Codex logging bug may write TBs to local SSDs

A serious bug in OpenAI's Codex application is causing it to log terabytes of data to users' local SSDs annually, rapidly consuming their write endurance and potentially destroying hardware. This revelation has ignited a fervent discussion on Hacker News, questioning the software quality practices of major AI developers and the implications of 'vibe coding'. The community is debating whether AI-generated code is inherently more prone to such critical failures and highlights the consequences of lax oversight in developing widely distributed applications.

Score

Comments

Highest Rank

10h

on Front Page

First Seen

Jun 22, 8:00 AM

Last Seen

Jun 22, 5:00 PM

Rank Over Time

The Lowdown

OpenAI's Codex application has been identified with a critical bug that causes it to write an exorbitant amount of data to local SQLite feedback logs, potentially leading to the premature failure of users' solid-state drives (SSDs). This issue, which extrapolates to roughly 640 TB of writes per year, significantly exceeds the warranted write endurance of many consumer SSDs, effectively turning a software bug into a hardware destroyer.

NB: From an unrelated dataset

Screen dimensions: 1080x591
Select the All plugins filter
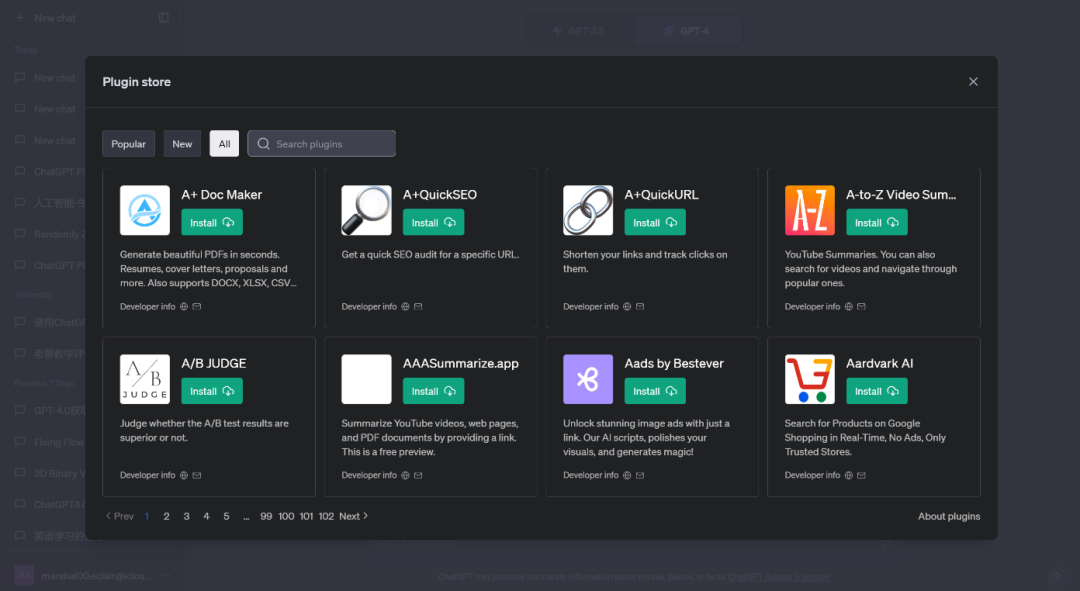tap(224, 144)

Excessive Logging: Codex continuously writes to ~/.codex/logs_2.sqlite and related files, with one user observing 37 TB written over 21 days.
SSD Endurance Risk: This write volume translates to hundreds of full-drive writes annually, far surpassing the rated endurance (TBW) of many SSDs.
Root Cause: The primary culprit is the SQLite feedback log sink being installed with a global TRACE default, capturing low-value dependency logs and large raw protocol payloads.
Write Amplification: Despite a relatively stable retained log size, continuous insert-and-prune operations cause significant write amplification, with tens of thousands of rows inserted every 15 seconds.
Log Content Analysis: Analysis shows TRACE logs (70.7%) and mirrored OpenTelemetry events (25.3%) are responsible for the vast majority of retained log bytes.
Proposed Solutions: The suggested fixes include narrowing logging thresholds, filtering out dependency noise, avoiding full payload persistence, and implementing global log size/write caps.
Historical Context: This isn't an isolated incident, with several related GitHub issues dating back over a year detailing similar excessive logging and performance problems.

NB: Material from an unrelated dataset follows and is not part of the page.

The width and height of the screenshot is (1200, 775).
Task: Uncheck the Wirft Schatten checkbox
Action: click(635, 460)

The severity of this bug from a leading AI company raises significant concerns about software development practices, quality assurance, and the potential impact of seemingly minor oversights when magnified by widespread deployment.

The Gossip

Slopware Scrutiny

Many commenters lambasted OpenAI for what they perceive as 'slopware' or 'vibe-coded' software, criticizing the company's apparent lack of quality control given its resources and AI capabilities. There's a prevailing sentiment that a bug of this magnitude, capable of destroying hardware, reflects deeply flawed development and review processes. Some point to other OpenAI products or competitors like Claude for similar issues, suggesting a broader trend of low-quality software from AI-focused companies.

Human vs. AI Code Quality

A significant thread of discussion revolved around the implications for AI-generated code. Some argued that while humans make mistakes, they learn from them, whereas AI-generated code might repeatedly produce similar issues if not properly supervised or trained. Others countered that the problem often lies in human decisions (e.g., setting log levels) and supervision, or that AI models do improve over time, albeit in aggregate rather than from individual errors. The debate touched upon 'comprehension debt' and the challenges of reviewing AI-produced code that can be convincingly wrong.

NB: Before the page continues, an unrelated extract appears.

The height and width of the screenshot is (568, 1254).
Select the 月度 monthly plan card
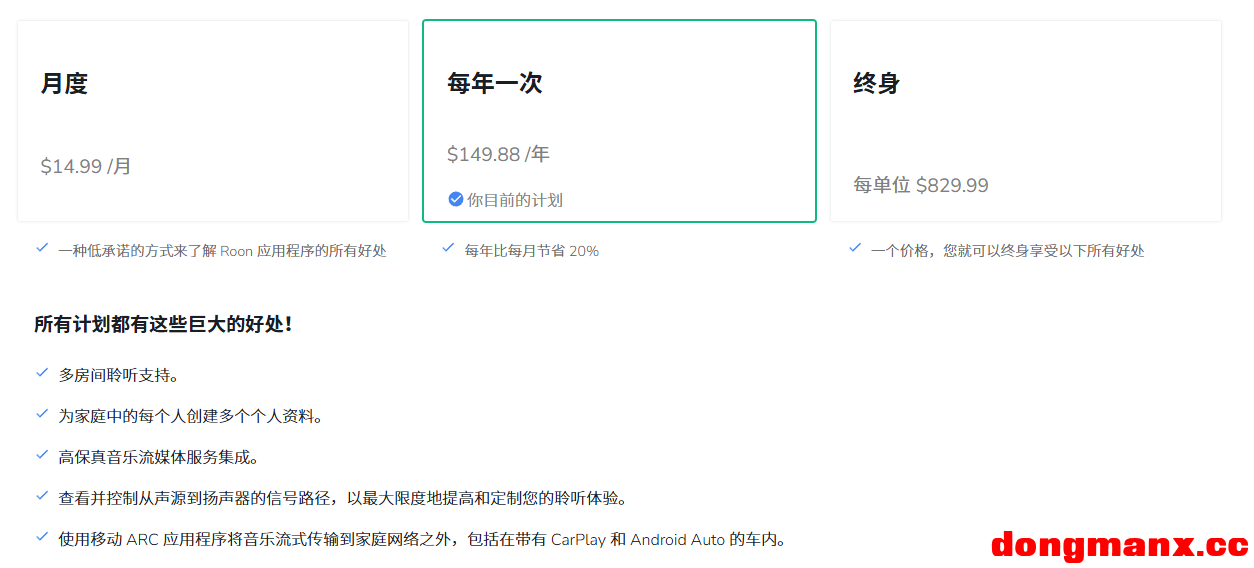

Mitigation and Monitoring Mishaps

Commenters offered immediate workarounds, such as using SQLite triggers to block inserts or employing RAM-backed `tmpfs` to prevent SSD wear, while acknowledging these don't fix the root problem. There was also strong criticism regarding OpenAI's delayed response to this and similar long-standing issues, questioning the effectiveness of their internal monitoring and review processes for critical bugs, especially given the potential for AI tools to assist in such tasks.